Work to complete>
Look through the records below for lines containing the string "will", and report how many there are, nothing else.

━━ Data excerpts ━━

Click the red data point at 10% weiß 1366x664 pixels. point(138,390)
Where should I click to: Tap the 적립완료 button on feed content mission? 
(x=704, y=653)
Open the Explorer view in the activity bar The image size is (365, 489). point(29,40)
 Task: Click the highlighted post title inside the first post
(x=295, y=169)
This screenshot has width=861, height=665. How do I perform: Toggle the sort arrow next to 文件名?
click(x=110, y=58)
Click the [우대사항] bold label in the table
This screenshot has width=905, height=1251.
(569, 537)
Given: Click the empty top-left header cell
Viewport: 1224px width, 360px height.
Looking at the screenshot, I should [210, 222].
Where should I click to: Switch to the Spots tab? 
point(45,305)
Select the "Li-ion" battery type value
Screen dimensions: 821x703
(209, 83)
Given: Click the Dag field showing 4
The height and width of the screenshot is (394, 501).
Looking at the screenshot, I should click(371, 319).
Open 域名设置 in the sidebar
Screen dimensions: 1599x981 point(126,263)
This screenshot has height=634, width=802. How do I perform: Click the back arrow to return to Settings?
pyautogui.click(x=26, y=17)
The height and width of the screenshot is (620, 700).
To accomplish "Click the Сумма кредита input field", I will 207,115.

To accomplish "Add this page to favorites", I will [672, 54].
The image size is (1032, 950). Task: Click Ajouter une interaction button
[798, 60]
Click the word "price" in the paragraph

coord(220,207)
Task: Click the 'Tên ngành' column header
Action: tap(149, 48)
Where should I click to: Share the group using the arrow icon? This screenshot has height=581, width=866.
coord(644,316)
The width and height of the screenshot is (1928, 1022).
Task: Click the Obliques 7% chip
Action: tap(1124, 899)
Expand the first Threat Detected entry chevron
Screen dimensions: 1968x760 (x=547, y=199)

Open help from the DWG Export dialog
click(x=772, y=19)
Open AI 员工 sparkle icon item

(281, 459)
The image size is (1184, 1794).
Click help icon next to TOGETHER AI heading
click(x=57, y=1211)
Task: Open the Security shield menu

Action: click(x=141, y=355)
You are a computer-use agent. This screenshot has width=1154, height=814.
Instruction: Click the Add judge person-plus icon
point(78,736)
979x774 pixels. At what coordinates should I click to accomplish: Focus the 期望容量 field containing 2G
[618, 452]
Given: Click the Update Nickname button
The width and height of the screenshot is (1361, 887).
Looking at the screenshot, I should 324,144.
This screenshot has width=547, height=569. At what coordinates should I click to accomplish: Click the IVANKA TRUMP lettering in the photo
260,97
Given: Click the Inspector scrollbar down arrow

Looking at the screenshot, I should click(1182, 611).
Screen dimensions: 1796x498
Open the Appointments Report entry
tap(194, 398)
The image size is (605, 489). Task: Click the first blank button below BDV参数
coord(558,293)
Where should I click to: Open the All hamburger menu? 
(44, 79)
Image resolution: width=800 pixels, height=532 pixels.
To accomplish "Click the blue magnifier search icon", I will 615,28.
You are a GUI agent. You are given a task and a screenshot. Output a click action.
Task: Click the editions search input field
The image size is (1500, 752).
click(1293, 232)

━━━

Written reply>
3